_Collection entries_

☆ ☆ ☆

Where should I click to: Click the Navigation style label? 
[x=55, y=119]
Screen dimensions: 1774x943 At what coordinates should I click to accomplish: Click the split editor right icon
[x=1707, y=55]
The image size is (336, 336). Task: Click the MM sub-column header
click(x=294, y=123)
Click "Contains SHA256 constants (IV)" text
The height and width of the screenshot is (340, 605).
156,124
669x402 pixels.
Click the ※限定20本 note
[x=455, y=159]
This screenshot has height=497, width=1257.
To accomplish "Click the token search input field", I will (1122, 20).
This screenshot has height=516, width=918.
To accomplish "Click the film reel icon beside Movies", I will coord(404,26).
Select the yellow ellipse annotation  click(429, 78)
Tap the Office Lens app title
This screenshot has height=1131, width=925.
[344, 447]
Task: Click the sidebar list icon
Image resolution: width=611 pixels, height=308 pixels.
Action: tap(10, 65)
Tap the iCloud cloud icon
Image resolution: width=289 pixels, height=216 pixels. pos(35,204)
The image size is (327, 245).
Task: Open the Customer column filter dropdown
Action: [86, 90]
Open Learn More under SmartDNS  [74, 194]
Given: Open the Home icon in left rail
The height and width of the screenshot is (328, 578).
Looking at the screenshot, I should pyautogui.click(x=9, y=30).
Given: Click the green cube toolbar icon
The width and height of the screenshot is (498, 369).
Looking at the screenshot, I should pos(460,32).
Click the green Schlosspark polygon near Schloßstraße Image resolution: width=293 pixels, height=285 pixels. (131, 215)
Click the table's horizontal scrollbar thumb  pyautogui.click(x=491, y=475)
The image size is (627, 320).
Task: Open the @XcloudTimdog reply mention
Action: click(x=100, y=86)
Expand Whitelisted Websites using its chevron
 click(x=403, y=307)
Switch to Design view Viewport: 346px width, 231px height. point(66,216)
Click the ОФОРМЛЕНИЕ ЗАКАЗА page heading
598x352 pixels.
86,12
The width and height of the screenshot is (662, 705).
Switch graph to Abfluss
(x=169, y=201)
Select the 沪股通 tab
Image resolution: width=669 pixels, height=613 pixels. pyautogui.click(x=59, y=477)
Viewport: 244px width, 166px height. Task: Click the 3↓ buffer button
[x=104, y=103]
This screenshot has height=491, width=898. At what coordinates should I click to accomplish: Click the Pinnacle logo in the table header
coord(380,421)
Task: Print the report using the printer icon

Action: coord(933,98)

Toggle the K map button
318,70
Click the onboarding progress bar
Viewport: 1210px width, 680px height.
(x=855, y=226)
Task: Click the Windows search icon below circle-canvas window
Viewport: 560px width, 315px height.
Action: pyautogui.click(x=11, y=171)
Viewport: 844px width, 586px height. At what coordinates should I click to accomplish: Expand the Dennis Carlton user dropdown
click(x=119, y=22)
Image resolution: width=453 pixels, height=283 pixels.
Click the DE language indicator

☆ ☆ ☆

_EXERCISE OBJECTIVE_
From the first record to the last, print each one exactly.

_SOLVED EXERCISE_
Where should I click to: Click the Navigation style label? 
[x=55, y=119]
Screen dimensions: 1774x943 At what coordinates should I click to accomplish: Click the split editor right icon
[x=1707, y=55]
The image size is (336, 336). Task: Click the MM sub-column header
click(x=294, y=123)
Click "Contains SHA256 constants (IV)" text
The height and width of the screenshot is (340, 605).
156,124
669x402 pixels.
Click the ※限定20本 note
[x=455, y=159]
This screenshot has height=497, width=1257.
To accomplish "Click the token search input field", I will (1122, 20).
This screenshot has height=516, width=918.
To accomplish "Click the film reel icon beside Movies", I will coord(404,26).
Select the yellow ellipse annotation  click(429, 78)
Tap the Office Lens app title
This screenshot has height=1131, width=925.
[344, 447]
Task: Click the sidebar list icon
Image resolution: width=611 pixels, height=308 pixels.
Action: tap(10, 65)
Tap the iCloud cloud icon
Image resolution: width=289 pixels, height=216 pixels. pos(35,204)
The image size is (327, 245).
Task: Open the Customer column filter dropdown
Action: [86, 90]
Open Learn More under SmartDNS  [74, 194]
Given: Open the Home icon in left rail
The height and width of the screenshot is (328, 578).
Looking at the screenshot, I should pyautogui.click(x=9, y=30).
Given: Click the green cube toolbar icon
The width and height of the screenshot is (498, 369).
Looking at the screenshot, I should pos(460,32).
Click the green Schlosspark polygon near Schloßstraße Image resolution: width=293 pixels, height=285 pixels. (131, 215)
Click the table's horizontal scrollbar thumb  pyautogui.click(x=491, y=475)
The image size is (627, 320).
Task: Open the @XcloudTimdog reply mention
Action: click(x=100, y=86)
Expand Whitelisted Websites using its chevron
 click(x=403, y=307)
Switch to Design view Viewport: 346px width, 231px height. point(66,216)
Click the ОФОРМЛЕНИЕ ЗАКАЗА page heading
598x352 pixels.
86,12
The width and height of the screenshot is (662, 705).
Switch graph to Abfluss
(x=169, y=201)
Select the 沪股通 tab
Image resolution: width=669 pixels, height=613 pixels. pyautogui.click(x=59, y=477)
Viewport: 244px width, 166px height. Task: Click the 3↓ buffer button
[x=104, y=103]
This screenshot has height=491, width=898. At what coordinates should I click to accomplish: Click the Pinnacle logo in the table header
coord(380,421)
Task: Print the report using the printer icon

Action: coord(933,98)

Toggle the K map button
318,70
Click the onboarding progress bar
Viewport: 1210px width, 680px height.
(x=855, y=226)
Task: Click the Windows search icon below circle-canvas window
Viewport: 560px width, 315px height.
Action: pyautogui.click(x=11, y=171)
Viewport: 844px width, 586px height. At what coordinates should I click to accomplish: Expand the Dennis Carlton user dropdown
click(x=119, y=22)
Image resolution: width=453 pixels, height=283 pixels.
Click the DE language indicator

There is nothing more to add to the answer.